Jamie Moyer would get a no-decision as he pitched six and two-thirds innings, giving up two runs, only one of which was earned, on five hits. Chad Durbin would pitch a third of an inning, getting out the only man he would face. Ryan Madson would get the lost as he blew his second save, going a third of an inning, giving up two earned runs on four hits, only one of which was actually a clean hit ball. His record is now 3-2 with an ERA of 3.38. J.C. Romero would go two-thirds of an inning, striking out both man that he would face. Clay Condrey pitched a scoreless inning, giving up a hit and a walk. Tim Redding would also get a no-decision, as he pitched six innings, giving up only one earned run on three hits. Saul Rivera would get the win while also receiving his fifth blown save of the year, as he pitches an inning, giving up two earned runs on three hits. Joel Hanrahan would record his fourth save as he pitched two innings of shut out ball, giving up two hits and a walk while striking out one as he kept the Phillies from being able to tie the game.

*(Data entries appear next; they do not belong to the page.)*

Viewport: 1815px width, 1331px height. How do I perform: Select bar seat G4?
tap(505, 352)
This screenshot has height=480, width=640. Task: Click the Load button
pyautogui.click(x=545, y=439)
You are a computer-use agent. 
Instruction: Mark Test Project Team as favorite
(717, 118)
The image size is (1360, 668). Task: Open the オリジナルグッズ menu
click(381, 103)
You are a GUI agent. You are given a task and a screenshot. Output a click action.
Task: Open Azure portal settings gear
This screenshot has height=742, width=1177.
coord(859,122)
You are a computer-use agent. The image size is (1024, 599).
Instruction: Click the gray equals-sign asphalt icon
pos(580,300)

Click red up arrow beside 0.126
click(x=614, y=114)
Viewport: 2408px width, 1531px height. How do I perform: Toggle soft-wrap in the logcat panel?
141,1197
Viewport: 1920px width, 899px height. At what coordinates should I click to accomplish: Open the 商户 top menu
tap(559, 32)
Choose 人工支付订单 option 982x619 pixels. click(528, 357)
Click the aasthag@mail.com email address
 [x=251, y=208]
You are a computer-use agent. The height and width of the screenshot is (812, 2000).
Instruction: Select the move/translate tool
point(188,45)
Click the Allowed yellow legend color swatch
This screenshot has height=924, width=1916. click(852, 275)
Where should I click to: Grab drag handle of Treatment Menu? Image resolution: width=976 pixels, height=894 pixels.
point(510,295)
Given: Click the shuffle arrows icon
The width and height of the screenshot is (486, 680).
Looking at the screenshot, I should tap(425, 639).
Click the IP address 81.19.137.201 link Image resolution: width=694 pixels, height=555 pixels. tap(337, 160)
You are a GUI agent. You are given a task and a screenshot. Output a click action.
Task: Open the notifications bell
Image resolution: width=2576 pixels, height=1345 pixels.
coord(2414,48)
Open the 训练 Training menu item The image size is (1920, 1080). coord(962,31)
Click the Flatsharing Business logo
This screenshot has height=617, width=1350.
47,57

The Phillies’ bullpen would be as much of a culprit in last night’s lost as was the Phillies’ offense, which did not do anything until the bottom of the sixth inning, and would once again be unable to get the key hit in the eighth and ninth innings. But in Madson’s defense, he got hit by what I tend to call buzzard luck. What I mean by that is that things happen that at any other time would not happen, and seems to happen to the Phillies once too many times. The ground ball that would hit the third base bag and go up into the air for an infield hit, the pop up that would drop in between Chase Utley and Jayson Werth before either of them could reach the ball and the infield single off of Utley’s glove that would allow the tying run to score in the eighth, along with the single off of Rollins’ glove in the previous seventh inning, are all examples of buzzard luck. It drives me nuts when that happens, since I know that I have no one to blame for those situations other than dame luck, and even then, you can’t blame her when the situation is just plain goofy. So, while Madson blew the save and got the loss, it was mainly because he got hit with buzzard luck.
The Phillies (68-59) will start a four games series tonight with the Dodgers (65-62, 2nd National League West). The first game of the series will be played at Citizens Bank Park and will start at 7:05 pm Eastern. The Phillies’ starter will be Kyle Kendrick (10-7, 5.01), who is coming off his second straight bad start against the Padres on August 16, where he is only able to go three and two-thirds innings, giving up six earned runs on six hits, in the Phillies’ 8-3 lost. His only start against the Dodgers this year, on August 11, would be an equally rough start, as he would go only three and a third innings, giving up seven earned runs on nine hits, in the Phillies’ 8-6 lost. He will be looking to rebound from those two loses, trying to regain his agressiveness and trying to get his eleventh win of the season. His opponent, returning like a horror film nightmare, is Phillies’ killer Greg Maddux (6-9, 3.99), who has just been acquired by the Dodgers to take the place of injured starter Brad Penny. His last start was against the Phillies for the Padres on August 15, where he would pitch seven innings, giving up only an earned run on five hits, in the Padres’ 1-0 lost. This would be his first start as a Dodgers, but he would have faced the Phillies in two starts for the Padres, going 0-2 as he would pitch thirteen and a third innings, giving up five earned runs on thirteen hits. He will be trying for his first win this year against the Philles while trying to make it five straight wins against the Phillies for the Dodgers.
The Phillies are now trailing the Mets by two and a half games, thanks to last night’s lost, while the Mets prepare for a four games series with the Astros in New York. The Phillies are ahead of the Marlins by three and a half games, as the fish prepare for a three games series with the D-backs in Phoenix. The Phillies hope to regain some ground in the East while trying to get even with the Dodgers for last week’s sweep.